─── DATA SHOWN

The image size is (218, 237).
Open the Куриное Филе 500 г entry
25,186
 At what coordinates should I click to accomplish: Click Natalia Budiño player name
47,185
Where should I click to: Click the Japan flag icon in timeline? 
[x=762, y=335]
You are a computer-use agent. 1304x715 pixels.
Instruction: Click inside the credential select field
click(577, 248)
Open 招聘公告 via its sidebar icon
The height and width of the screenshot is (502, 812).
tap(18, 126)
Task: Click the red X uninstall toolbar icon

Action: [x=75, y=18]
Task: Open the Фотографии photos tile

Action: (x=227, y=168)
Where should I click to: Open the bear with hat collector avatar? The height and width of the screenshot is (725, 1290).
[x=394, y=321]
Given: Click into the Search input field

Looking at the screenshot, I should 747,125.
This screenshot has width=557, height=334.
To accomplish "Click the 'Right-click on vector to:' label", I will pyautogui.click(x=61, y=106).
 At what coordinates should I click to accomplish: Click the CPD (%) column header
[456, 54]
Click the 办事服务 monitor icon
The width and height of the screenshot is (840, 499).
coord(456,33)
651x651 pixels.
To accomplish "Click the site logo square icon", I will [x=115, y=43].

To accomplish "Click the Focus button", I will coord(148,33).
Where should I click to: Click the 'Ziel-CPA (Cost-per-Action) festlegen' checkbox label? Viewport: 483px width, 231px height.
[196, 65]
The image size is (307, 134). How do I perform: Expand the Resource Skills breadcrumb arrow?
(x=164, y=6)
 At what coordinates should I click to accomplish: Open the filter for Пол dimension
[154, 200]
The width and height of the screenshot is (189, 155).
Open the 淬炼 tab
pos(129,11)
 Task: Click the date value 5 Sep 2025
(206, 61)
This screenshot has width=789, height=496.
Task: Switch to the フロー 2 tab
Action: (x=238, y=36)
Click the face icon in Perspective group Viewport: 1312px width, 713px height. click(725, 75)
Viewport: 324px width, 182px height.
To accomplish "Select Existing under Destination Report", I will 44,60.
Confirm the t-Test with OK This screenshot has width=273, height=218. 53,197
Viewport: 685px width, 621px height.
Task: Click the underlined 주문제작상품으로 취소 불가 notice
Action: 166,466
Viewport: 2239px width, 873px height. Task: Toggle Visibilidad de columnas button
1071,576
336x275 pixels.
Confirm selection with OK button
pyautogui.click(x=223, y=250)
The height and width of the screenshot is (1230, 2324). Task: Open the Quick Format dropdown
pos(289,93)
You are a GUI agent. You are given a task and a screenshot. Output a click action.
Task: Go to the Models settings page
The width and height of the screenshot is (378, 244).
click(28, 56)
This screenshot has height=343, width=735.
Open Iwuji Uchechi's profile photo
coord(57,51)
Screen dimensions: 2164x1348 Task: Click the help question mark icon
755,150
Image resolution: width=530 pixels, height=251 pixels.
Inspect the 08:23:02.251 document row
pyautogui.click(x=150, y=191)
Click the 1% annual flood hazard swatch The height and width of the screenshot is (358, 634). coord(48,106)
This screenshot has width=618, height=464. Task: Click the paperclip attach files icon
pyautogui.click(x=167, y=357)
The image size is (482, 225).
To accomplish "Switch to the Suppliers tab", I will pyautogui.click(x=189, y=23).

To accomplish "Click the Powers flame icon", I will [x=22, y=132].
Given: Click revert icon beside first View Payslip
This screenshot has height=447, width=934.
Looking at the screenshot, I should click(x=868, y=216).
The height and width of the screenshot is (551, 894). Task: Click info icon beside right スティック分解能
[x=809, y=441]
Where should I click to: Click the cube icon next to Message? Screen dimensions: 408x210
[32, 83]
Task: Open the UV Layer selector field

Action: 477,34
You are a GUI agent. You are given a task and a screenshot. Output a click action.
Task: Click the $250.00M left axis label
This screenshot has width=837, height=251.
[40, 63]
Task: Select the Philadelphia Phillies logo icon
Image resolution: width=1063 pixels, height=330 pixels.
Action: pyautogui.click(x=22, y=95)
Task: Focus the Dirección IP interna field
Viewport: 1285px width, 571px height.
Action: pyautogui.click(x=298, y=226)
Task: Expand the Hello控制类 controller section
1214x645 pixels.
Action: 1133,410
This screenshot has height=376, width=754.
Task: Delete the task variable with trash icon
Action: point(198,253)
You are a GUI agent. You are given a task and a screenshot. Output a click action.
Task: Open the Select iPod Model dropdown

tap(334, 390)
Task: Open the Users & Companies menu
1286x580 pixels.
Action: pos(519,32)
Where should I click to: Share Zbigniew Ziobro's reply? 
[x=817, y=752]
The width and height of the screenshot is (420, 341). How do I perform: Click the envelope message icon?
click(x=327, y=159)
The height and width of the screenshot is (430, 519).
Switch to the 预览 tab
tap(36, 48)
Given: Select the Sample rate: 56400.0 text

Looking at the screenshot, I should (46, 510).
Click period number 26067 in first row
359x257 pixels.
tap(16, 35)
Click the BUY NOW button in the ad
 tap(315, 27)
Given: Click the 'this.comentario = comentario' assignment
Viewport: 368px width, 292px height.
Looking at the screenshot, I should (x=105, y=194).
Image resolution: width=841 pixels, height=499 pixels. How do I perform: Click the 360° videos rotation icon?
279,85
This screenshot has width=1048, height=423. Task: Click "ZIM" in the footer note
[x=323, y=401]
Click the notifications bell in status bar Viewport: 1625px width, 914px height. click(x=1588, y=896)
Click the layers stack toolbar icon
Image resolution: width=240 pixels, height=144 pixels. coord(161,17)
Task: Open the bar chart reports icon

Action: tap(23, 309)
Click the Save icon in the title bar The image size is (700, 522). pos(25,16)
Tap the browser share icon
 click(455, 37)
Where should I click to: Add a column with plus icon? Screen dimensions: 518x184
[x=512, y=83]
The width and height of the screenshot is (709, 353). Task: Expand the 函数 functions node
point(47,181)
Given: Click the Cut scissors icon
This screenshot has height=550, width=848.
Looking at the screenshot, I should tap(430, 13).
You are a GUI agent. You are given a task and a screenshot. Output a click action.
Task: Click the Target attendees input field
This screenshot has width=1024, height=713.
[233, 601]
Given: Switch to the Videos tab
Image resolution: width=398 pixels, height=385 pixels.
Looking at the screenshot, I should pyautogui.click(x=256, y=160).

──────

Rewrite the lines from the line with "Click the 办事服务 monitor icon" up to and including the line with "pyautogui.click(x=223, y=250)" as a Markdown table with the columns Row and Line, numbering each row and omitting blank lines.

*RESPONSE:*
| Row | Line |
|---|---|
| 1 | Click the 办事服务 monitor icon |
| 2 | The width and height of the screenshot is (840, 499). |
| 3 | coord(456,33) |
| 4 | 651x651 pixels. |
| 5 | To accomplish "Click the site logo square icon", I will [x=115, y=43]. |
| 6 | To accomplish "Click the Focus button", I will coord(148,33). |
| 7 | Where should I click to: Click the 'Ziel-CPA (Cost-per-Action) festlegen' checkbox label? Viewport: 483px width, 231px height. |
| 8 | [196, 65] |
| 9 | The image size is (307, 134). How do I perform: Expand the Resource Skills breadcrumb arrow? |
| 10 | (x=164, y=6) |
| 11 |  At what coordinates should I click to accomplish: Open the filter for Пол dimension |
| 12 | [154, 200] |
| 13 | The width and height of the screenshot is (189, 155). |
| 14 | Open the 淬炼 tab |
| 15 | pos(129,11) |
| 16 |  Task: Click the date value 5 Sep 2025 |
| 17 | (206, 61) |
| 18 | This screenshot has width=789, height=496. |
| 19 | Task: Switch to the フロー 2 tab |
| 20 | Action: (x=238, y=36) |
| 21 | Click the face icon in Perspective group Viewport: 1312px width, 713px height. click(725, 75) |
| 22 | Viewport: 324px width, 182px height. |
| 23 | To accomplish "Select Existing under Destination Report", I will 44,60. |
| 24 | Confirm the t-Test with OK This screenshot has width=273, height=218. 53,197 |
| 25 | Viewport: 685px width, 621px height. |
| 26 | Task: Click the underlined 주문제작상품으로 취소 불가 notice |
| 27 | Action: 166,466 |
| 28 | Viewport: 2239px width, 873px height. Task: Toggle Visibilidad de columnas button |
| 29 | 1071,576 |
| 30 | 336x275 pixels. |
| 31 | Confirm selection with OK button |
| 32 | pyautogui.click(x=223, y=250) |